The level of oxidative stress and the expression of genes involved in DNA-damage signaling pathways in depressive patients with colorectal carcinoma.

OBJECTIVES

This study investigated the connection among the oxidative stress, depression and expression of specific genes involved in DNA-damage signaling pathways in patients with colorectal carcinoma (CRC).

METHODS

A unique Dukes'C subset of patients with newly diagnosed colorectal adenocarcinoma were assessed using the Hamilton Depression Rating Scale (HAMD), Zung Self-rating Depression Scale (SDS), Zung Self-rating Anxiety Scale (SAS), Symptom Checklist 90 (SCL-90) and other multiple-item questionnaires.
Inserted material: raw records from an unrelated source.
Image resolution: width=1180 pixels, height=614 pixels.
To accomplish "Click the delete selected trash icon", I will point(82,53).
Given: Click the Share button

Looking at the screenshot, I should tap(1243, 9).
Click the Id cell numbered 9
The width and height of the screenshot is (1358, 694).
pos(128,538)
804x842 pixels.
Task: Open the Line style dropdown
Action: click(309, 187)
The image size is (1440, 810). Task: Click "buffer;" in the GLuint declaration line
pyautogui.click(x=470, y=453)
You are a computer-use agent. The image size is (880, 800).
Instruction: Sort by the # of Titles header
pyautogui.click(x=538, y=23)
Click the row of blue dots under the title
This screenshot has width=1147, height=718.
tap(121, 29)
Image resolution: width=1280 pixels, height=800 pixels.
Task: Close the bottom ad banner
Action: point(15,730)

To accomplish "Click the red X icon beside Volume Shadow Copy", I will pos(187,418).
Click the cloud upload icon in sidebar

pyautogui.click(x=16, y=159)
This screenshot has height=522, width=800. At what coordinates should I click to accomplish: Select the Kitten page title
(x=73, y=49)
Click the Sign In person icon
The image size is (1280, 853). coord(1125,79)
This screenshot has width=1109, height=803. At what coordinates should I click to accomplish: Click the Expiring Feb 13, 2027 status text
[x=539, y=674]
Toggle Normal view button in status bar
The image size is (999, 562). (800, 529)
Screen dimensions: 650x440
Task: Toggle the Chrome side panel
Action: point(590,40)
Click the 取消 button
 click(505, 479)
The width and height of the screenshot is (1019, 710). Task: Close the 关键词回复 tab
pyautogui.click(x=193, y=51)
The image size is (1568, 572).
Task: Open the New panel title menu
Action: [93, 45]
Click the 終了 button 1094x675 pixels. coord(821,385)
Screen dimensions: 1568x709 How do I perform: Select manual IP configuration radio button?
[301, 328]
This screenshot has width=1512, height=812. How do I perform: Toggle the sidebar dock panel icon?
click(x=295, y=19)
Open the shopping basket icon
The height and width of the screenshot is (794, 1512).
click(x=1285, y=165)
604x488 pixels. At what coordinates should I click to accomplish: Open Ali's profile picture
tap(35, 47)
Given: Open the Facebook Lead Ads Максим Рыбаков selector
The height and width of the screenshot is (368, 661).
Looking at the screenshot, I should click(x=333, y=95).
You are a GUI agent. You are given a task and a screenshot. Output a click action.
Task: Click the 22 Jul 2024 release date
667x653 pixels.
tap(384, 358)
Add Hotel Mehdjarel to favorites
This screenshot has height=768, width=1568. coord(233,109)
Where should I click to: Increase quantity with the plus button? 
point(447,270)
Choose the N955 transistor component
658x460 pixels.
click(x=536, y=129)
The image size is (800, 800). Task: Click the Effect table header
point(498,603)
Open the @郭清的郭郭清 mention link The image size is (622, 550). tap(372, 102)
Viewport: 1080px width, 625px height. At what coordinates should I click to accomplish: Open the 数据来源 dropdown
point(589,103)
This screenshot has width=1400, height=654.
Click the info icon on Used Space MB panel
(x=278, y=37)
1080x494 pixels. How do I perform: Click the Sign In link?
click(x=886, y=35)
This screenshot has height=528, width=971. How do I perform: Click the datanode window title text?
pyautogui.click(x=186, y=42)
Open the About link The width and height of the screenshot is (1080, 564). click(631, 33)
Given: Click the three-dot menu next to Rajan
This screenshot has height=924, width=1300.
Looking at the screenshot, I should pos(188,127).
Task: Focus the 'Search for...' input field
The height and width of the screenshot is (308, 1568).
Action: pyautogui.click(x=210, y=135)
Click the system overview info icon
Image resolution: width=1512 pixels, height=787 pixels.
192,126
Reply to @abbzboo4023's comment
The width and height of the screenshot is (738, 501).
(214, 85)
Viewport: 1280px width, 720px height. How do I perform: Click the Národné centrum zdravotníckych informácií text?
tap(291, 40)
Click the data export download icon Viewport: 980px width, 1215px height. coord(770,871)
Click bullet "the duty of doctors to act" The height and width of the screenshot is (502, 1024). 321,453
Oxidative-stress-related parameters in sera and the expression of genes were monitored during a pretreatment period.

RESULTS

Eighty-two eligibility cases were divided into 2 groups based on an HAMD score cutoff of 20: the mean score was 28.29 in Group A (depression, n=52) and 16.50 in Group B (nondepression, n=30). The serum total antioxidant capacity, catalase, and superoxide dismutase concentrations were lower in Group A, whereas those of nitric oxide and malondialdehyde were higher in Group A. Importantly, the 8-hydroxy-deoxyguanosine level was higher in Group A than in Group B (P<.05). Microarray analysis revealed that the expressions of p34, PA26, and ABL were higher in Group A, whereas those of HRAD51, CR6, and XRCC3 were higher in Group B.

CONCLUSION

Oxidative stress is capable of causing neuronal toxicity via lipid peroxidation, DNA damage, and abnormalities of gene expression, and therefore is a possible pathogenic mechanism underlying depression in patients with CRC.